When folks (to clarify, by “folks” I mean people having fun. Not the organizers)  in Scotland began asking Matt if he was going to do the Atlas Stone challenge, Matt’s reply was, ‘what’s the payout?’ Cuz sure, he could obviously lift the stone. While fun, it really wasn’t that heavy for him. But if people want a Professional athlete to participate, that Pro athlete will instantly do a risk to rewards analysis and may just decide to sit on the sidelines, smoke their cigar and keep enjoying a beautiful Scotland fall day without any further exertion it took to walk over to the field.

See, when it comes to Strongman, Matt is a competitor rather than a participant. There’s a difference. NOW, if they happened to be the Dinnie Stones then that may be a different story. He’d train (anyone who know’s Matt know’s his grip is probably his achilles heel) for it, hard. And then give it a go. Because sometimes the payout is satisfaction that you gave something difficult a go and maybe found success or maybe didn’t. But to participate in it is good for the soul.

However, when it comes to competition, it’s a different mindset. Competitors train hard for an event or a season of events. Because they want to win. The risk of a torn bicep must be accepted if the Strongman show you’re competing in has a tire flip. The risk for participants? Too high. Silly really. Now, are tire flips silly for fitness enthusiasts? Yes. Very. But I get that it’s fun and different and gives us that ‘badass’ feeling I guess. Dunno. I don’t go for “badass” feeling in the gym. In fact, I think I’m only squatting 50kg today, I’ll have to look. Rarely is recovery/off-season training badass. I’ll save that for the field. Where I compete.

But my first Highlander and Highland Games? I was a participant. I had no idea what I was doing and if not for the help of Ms. Brittney Belle down in Texas and Erin (now) Valenti here in ‘Sconsin, I’d have participated even more poorly than I did (I nearly fell on my arse with the Heavy Weight, I consider that recovery a PR.) When I decided I’d kinda like to do well in this fringe sport, I started working on it but still would consider my first season as participating rather than competing. Success found was spotty and inconsistent, much like my current hammers. But they’re coming.

And through hard work and great coaching, I was able to become a competitor. My risk to reward of tight muscles; seized up spinal erectors; added weight cuz I wasn’t focused on it; sore feet and right hand; and just god-awful tired was high. Go for it. My predictions?

compete1

And it’s worth it. For me. It’s still not as demanding as many sports out there including Weightlifting which I’ll still practice, why not? It’s fun and I’m the tosabarbell invitational world champion and will probably remain so, I should buy myself a trophy.

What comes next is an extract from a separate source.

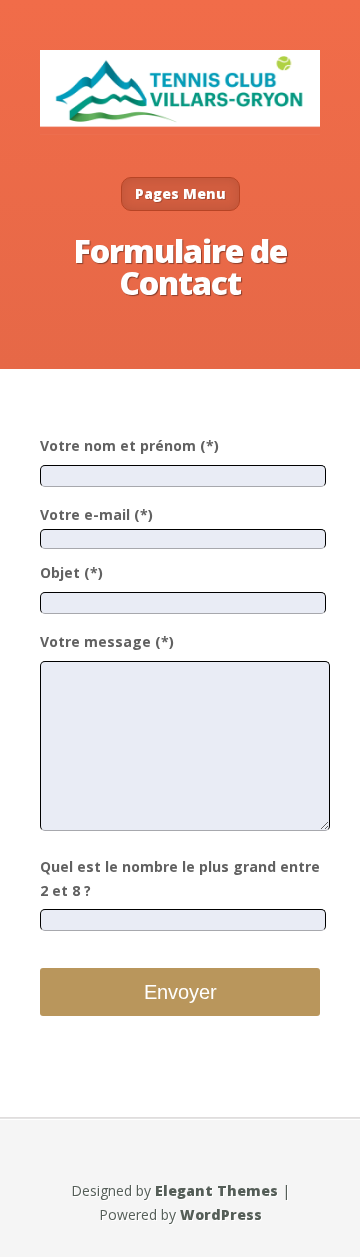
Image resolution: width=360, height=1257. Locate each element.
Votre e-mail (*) (96, 514)
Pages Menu (180, 193)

But in general, I wish more people would ask what the payout is for participating in events. Why are you driving your body into the ground day after day, specializing in one form of training while leaving other very ‘high reward’ training options by the wayside? COUGH*runners*COUGH. Why is it acceptable to tweak or outright hurt yourself in the gym just because someone has talked you into the fact that it’s badass? Being hurt isn’t badass. Not being able to train isn’t badass.

Srsly.

Are you a competitor or a participant? There is nothing wrong with being a participant. Lots of new events (Spartan races, color runs, mud runs that have you leaping into mud water with bacteria in it) have gotten people off the couch and into the gym or at least off the couch. That’s a good thing. The payout is being (hopefully) a little healthier than before. But before you decide that knee’s you can’t walk on; torn apart hands; injured backs from crappy deadlift training is a “price you’ll pay” you better know just how much you’ll get paid. Cuz Ortho Surgeons like their vacations and you’ll be funding them. True story, I’m sure Matt’s ortho misses him. Poor guy.

But today, I’ve decided to take a risk, and wear a new sweater. It was sent to me by a recovering sex addict, Melissa D., who knitted it herself , she said it gave her something to do with her hands.